自从生过真真宛儿之后,卢若铭的生理特征便又出现了一些新的变化,其中之一便是他的后庭常常会自动分泌出一些透明稀薄的液体,尤其是在便后。虽然他每天早晚两次固定灌肠,但有时候也会出现非规律性排便,之前出现这种情况就比较麻烦,需要再次额外浣洗肠道以方便南刻南制的随时索求。但自从第二次生产以后,他在每次便后就都会自动泌出大量肠液,由浊到清直至肛肠臀眼都被涤净方才停止,而且平常时候,每隔一段时间都会分泌出少量这种液体。

因为奇怪,他曾经忍住羞耻询问孜莱,得到的答复是:这是女性自然的生理特征,之前他所以没有,是因为紫河车的功能尚未彻底发育完备的缘故。也就是说,他如今已经是完全的雌雄同体。

海马一样,这是他当时的第一反应,之后便是自嘲的苦笑。这就是他的现实,既然被移植至此又活了下来而且还得接着活下去,他就必须要学会面对和适应这份无可更改的现实。

15

制你站在外边做什么?偷窥吗?喂,你别走啊。”

“啊──”卢若铭正在要紧关头全力以赴诱使南刻先射的时候,南刻的动作节奏却被静立在门外的南制搅乱,突然变化的体位令得卢若铭功亏一篑地率先喷了出来。

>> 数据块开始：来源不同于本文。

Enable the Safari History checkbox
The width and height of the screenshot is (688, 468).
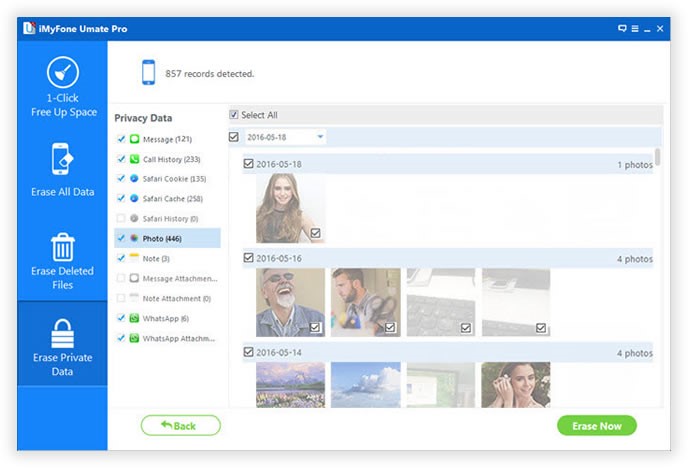pos(121,218)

“就要晚膳了,我去抓孩子回来吃饭。”进来看了眼因为被意外破功而显得悻悻然的卢若铭,南制便想转身离开。

“你给我站住!”顺手抓了件外氅罩在精壮的胴体上,南刻自床上一跃下地追至门边,“你骨头痒痒想打架是不是?”

“刻,我没有。”

南制难得的规避示弱激得南刻益发火冒三丈:“还说没有!你已经忍得要大冬天冲凉水澡还说没有!觉着我不是你对手是不是?好啊,那就象以前一样一块儿上啊,咱们再比一个回合,你躲个什么劲儿?你以为你让着我我就会感谢你?!”

“刻,我说了没有就是没有,我不来不是因为让你,而是怕铭儿身体吃不消才……”

“放屁!制,你别忘了我们是一卵同胞一起长大,你心里在想什么我会不知道?!你……”

“你知道?那么你知道在行房的时候我不喜欢你和铭儿当着我的面讨论政务?你知道我不喜欢铭儿只跟你议政务不跟我议军务?你知道我不喜欢跟你在一起时独自被铭儿冷落?这一切你都知道?”

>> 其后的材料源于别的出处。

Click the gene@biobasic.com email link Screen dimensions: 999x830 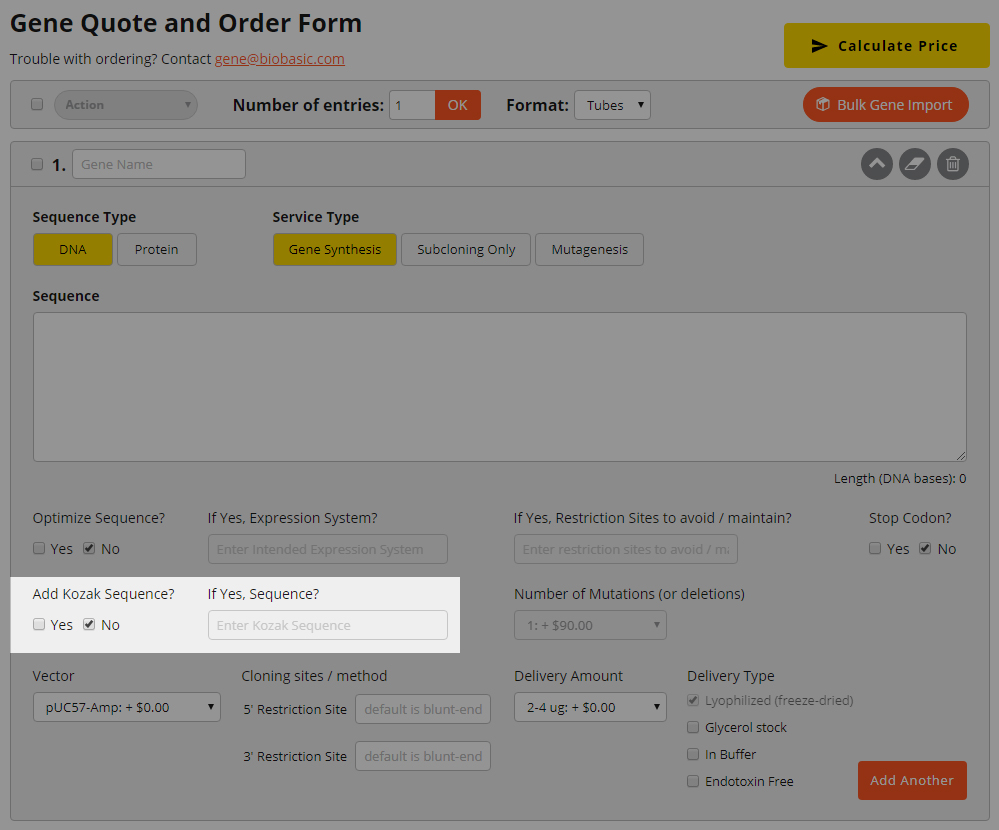(x=280, y=59)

“制你在无理取闹!你不是不知道甘棠战事已停,正在休养生息,你也不是不知道安槐版图大增,现在是政务重于军务,我忙得焦头烂额,不抓紧机会找铭儿商议难道还等你替我分担不成?你没兴趣我又没有三头六臂,况且铭儿也喜欢这样。”

“算了,算了,就当我什么都没说好了,”有些烦躁地挥挥手,南制打开房门,“你们整理整理出来吃饭吧,我已经听见宏儿唤娘的声音了。”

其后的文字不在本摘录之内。